A 6 month patient profile of the Connolly Hospital COVID-19@Home Monitoring Service

Title: A 6 month patient profile of the Connolly Hospital COVID-19@Home Monitoring Service
Author(s): S. Delahunty, S. Nolan, Dr. L. Cormican, C. Feeney, H. Johnston, A. McGowan, L. Brien, M. McGrane, C. Devine C. Browne
Institution: Connolly Hospital Blanchardstown
Poster: Click to view poster
Category: COVID 19
Abstract: The study aimed to provide a six month insight into the service outcomes and user demographics of the COVID-19 at Home (CO@H) Remote Monitoring Service in Connolly Hospital Blanchardstown. The service was founded to optimise timely discharge, appropriately escalate acute deterioration, minimise patient mortality and enhance acute recovery following COVID-19 infection.

Collation and analysis of patient data from both inpatient and CO@H monitoring periods. Utilised a bespoke database and patients logging data four times daily via patientMpower technology.

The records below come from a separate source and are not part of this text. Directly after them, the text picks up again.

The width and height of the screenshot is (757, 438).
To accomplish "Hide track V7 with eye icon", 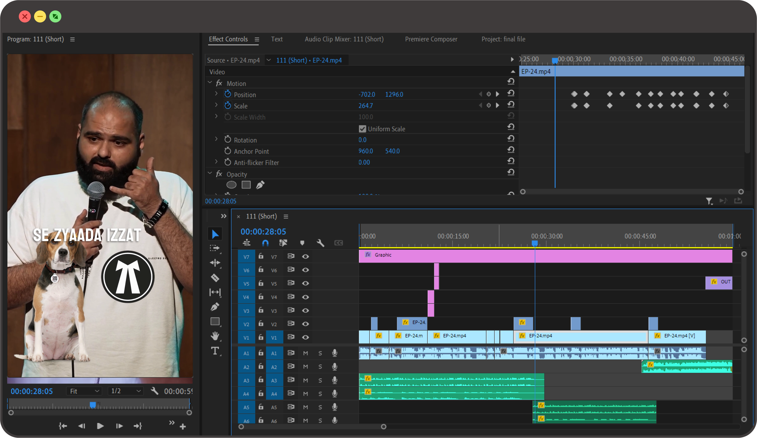I will coord(305,257).
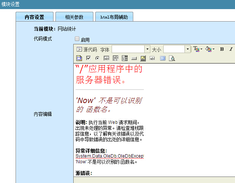Insert a button element
The width and height of the screenshot is (235, 183).
point(134,58)
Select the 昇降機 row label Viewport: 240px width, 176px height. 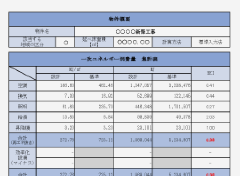pyautogui.click(x=23, y=128)
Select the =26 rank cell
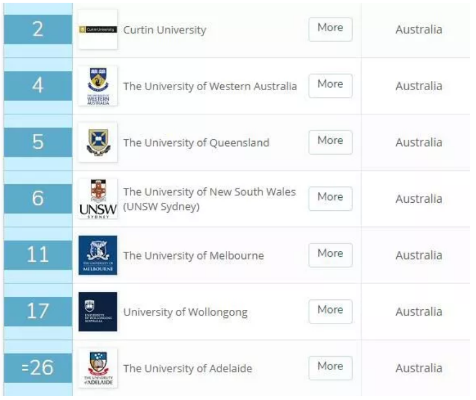 [38, 368]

126 patients were enrolled onto the programme, 123 of which completed the programme with 0% mortality. The patient cohort ranged from 20-88 years with 53.2%:46.8% male:female. 8% of patients (9) developed a PE pre-enrolment on the service. One patient who was re-admitted developed a PE during their re-admission. 8% of patients who completed the CO@H programme required re-admission to hospital. Upon discharge, resting tachycardia (≥100bpm) was found in 16.3% of patients who completed the service (20/123) and 21% required referral to post COVID-19 physiotherapy (26/123).

Ethnicity:
Irish (63): 50%
Asian (15): 11.9%
African (10): 7.9%
Other European (32): 25.4%
Unknown (4): 3.2%

In-patient Care:
ICU (7): 5.5%
Intubation (4): 3.2%
NIV, CPAP, BiPAP, Airvo, Hi-flow O_2 (8): 6.3%
O2 (82): 65%
Antibiotics (110): 87.3%
Steroids (102): 81%
Anti-coagulation (88): 69.8%
Vitamin D (50): 39.7%
Diuretics (26): 20.6%
Remdesivir (6): 4.8%
Tocilizumab (5): 4%

Co-morbidities
3+ co-morbidities (23): 18.5%
Cardiac history (42): 33.9%
Respiratory condition (32): 25.8%
Asthma (16): 12.7
HTN (33): 26.2%
COPD (5): 4%
Increased BMI (16): 12.7%
CCF (6): 4.8%
High cholesterol (11): 8.7%
DM (11): 8.7%
T1DM (2): 1.6%
T2DM (9): 7.1%
CVA (3): 2.4%
Cancer (3): 2.4%
Ex-smoker (6): 4.8%
Discharged on anticoagulation (47): 37.3%

Reason for Readmission:
Desaturation (6): 4.8%
High temperature (4): 3.2%
Chest pain (2): 1.6%
Gastric issues (1): 0.8%
Pneumonia (1): 0.8%
Irregular heart rate (1): 0.8%
Productive cough (1): 0.8%

CO@H is a safe and effective method to monitor patients at home. Patients had their care appropriately escalated in the case of deterioration. Early access to Post COVID-19 physiotherapy services was provided for timely chronic disease management. At monitoring completion, resting tachycardia was evident within this patient group.